--- Begin Task inputs ---

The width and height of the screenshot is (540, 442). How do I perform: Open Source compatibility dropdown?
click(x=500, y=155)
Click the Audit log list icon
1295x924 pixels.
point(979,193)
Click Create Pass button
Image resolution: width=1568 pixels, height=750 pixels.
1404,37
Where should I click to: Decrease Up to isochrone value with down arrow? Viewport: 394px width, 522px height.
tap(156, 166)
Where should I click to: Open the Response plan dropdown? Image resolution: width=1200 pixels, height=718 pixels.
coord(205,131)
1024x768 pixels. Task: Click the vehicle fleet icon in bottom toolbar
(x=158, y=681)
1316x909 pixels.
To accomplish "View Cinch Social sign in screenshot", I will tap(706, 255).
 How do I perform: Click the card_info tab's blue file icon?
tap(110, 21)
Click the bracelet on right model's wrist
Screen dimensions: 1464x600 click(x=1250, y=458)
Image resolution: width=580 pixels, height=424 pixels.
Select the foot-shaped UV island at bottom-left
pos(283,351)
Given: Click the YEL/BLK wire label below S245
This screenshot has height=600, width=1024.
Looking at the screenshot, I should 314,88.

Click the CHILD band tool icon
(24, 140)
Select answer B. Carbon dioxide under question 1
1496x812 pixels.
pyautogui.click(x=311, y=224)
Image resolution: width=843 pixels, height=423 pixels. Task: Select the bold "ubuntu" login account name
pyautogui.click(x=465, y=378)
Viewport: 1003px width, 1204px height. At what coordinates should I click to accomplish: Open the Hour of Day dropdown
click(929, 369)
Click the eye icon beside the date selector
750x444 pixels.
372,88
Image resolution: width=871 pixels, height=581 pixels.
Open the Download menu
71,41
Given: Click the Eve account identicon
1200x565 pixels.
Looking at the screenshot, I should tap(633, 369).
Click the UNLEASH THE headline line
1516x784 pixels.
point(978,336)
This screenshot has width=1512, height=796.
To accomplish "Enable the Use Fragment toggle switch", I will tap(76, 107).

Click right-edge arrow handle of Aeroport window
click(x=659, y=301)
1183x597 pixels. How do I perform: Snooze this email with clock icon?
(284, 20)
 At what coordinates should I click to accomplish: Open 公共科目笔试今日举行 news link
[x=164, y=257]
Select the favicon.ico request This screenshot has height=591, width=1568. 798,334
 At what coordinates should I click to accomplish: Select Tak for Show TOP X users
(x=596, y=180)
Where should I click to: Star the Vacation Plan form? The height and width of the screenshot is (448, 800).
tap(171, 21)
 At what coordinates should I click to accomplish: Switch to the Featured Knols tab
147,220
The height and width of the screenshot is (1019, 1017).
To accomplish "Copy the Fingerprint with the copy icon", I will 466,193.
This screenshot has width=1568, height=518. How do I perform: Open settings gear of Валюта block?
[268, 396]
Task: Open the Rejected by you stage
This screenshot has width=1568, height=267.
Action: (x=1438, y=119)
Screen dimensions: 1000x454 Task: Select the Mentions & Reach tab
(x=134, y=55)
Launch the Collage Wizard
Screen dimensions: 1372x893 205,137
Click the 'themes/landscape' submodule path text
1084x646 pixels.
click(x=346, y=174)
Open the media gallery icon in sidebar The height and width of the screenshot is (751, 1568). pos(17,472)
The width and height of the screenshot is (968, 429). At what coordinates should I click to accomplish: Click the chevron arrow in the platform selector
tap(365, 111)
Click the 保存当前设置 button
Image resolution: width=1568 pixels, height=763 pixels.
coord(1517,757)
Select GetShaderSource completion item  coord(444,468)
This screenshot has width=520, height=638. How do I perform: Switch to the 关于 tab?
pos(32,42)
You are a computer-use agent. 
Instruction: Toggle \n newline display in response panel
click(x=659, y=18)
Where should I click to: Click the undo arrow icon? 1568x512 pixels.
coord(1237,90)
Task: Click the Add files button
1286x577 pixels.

--- End Task inputs ---

Exercise instructions :: Copy out every one of the entries above character for character, keeping each line as it stands.

Correct output ::
The width and height of the screenshot is (540, 442). How do I perform: Open Source compatibility dropdown?
click(x=500, y=155)
Click the Audit log list icon
1295x924 pixels.
point(979,193)
Click Create Pass button
Image resolution: width=1568 pixels, height=750 pixels.
1404,37
Where should I click to: Decrease Up to isochrone value with down arrow? Viewport: 394px width, 522px height.
tap(156, 166)
Where should I click to: Open the Response plan dropdown? Image resolution: width=1200 pixels, height=718 pixels.
coord(205,131)
1024x768 pixels. Task: Click the vehicle fleet icon in bottom toolbar
(x=158, y=681)
1316x909 pixels.
To accomplish "View Cinch Social sign in screenshot", I will tap(706, 255).
 How do I perform: Click the card_info tab's blue file icon?
tap(110, 21)
Click the bracelet on right model's wrist
Screen dimensions: 1464x600 click(x=1250, y=458)
Image resolution: width=580 pixels, height=424 pixels.
Select the foot-shaped UV island at bottom-left
pos(283,351)
Given: Click the YEL/BLK wire label below S245
This screenshot has height=600, width=1024.
Looking at the screenshot, I should 314,88.

Click the CHILD band tool icon
(24, 140)
Select answer B. Carbon dioxide under question 1
1496x812 pixels.
pyautogui.click(x=311, y=224)
Image resolution: width=843 pixels, height=423 pixels. Task: Select the bold "ubuntu" login account name
pyautogui.click(x=465, y=378)
Viewport: 1003px width, 1204px height. At what coordinates should I click to accomplish: Open the Hour of Day dropdown
click(929, 369)
Click the eye icon beside the date selector
750x444 pixels.
372,88
Image resolution: width=871 pixels, height=581 pixels.
Open the Download menu
71,41
Given: Click the Eve account identicon
1200x565 pixels.
Looking at the screenshot, I should tap(633, 369).
Click the UNLEASH THE headline line
1516x784 pixels.
point(978,336)
This screenshot has width=1512, height=796.
To accomplish "Enable the Use Fragment toggle switch", I will tap(76, 107).

Click right-edge arrow handle of Aeroport window
click(x=659, y=301)
1183x597 pixels. How do I perform: Snooze this email with clock icon?
(284, 20)
 At what coordinates should I click to accomplish: Open 公共科目笔试今日举行 news link
[x=164, y=257]
Select the favicon.ico request This screenshot has height=591, width=1568. 798,334
 At what coordinates should I click to accomplish: Select Tak for Show TOP X users
(x=596, y=180)
Where should I click to: Star the Vacation Plan form? The height and width of the screenshot is (448, 800).
tap(171, 21)
 At what coordinates should I click to accomplish: Switch to the Featured Knols tab
147,220
The height and width of the screenshot is (1019, 1017).
To accomplish "Copy the Fingerprint with the copy icon", I will 466,193.
This screenshot has width=1568, height=518. How do I perform: Open settings gear of Валюта block?
[268, 396]
Task: Open the Rejected by you stage
This screenshot has width=1568, height=267.
Action: (x=1438, y=119)
Screen dimensions: 1000x454 Task: Select the Mentions & Reach tab
(x=134, y=55)
Launch the Collage Wizard
Screen dimensions: 1372x893 205,137
Click the 'themes/landscape' submodule path text
1084x646 pixels.
click(x=346, y=174)
Open the media gallery icon in sidebar The height and width of the screenshot is (751, 1568). pos(17,472)
The width and height of the screenshot is (968, 429). At what coordinates should I click to accomplish: Click the chevron arrow in the platform selector
tap(365, 111)
Click the 保存当前设置 button
Image resolution: width=1568 pixels, height=763 pixels.
coord(1517,757)
Select GetShaderSource completion item  coord(444,468)
This screenshot has width=520, height=638. How do I perform: Switch to the 关于 tab?
pos(32,42)
You are a computer-use agent. 
Instruction: Toggle \n newline display in response panel
click(x=659, y=18)
Where should I click to: Click the undo arrow icon? 1568x512 pixels.
coord(1237,90)
Task: Click the Add files button
1286x577 pixels.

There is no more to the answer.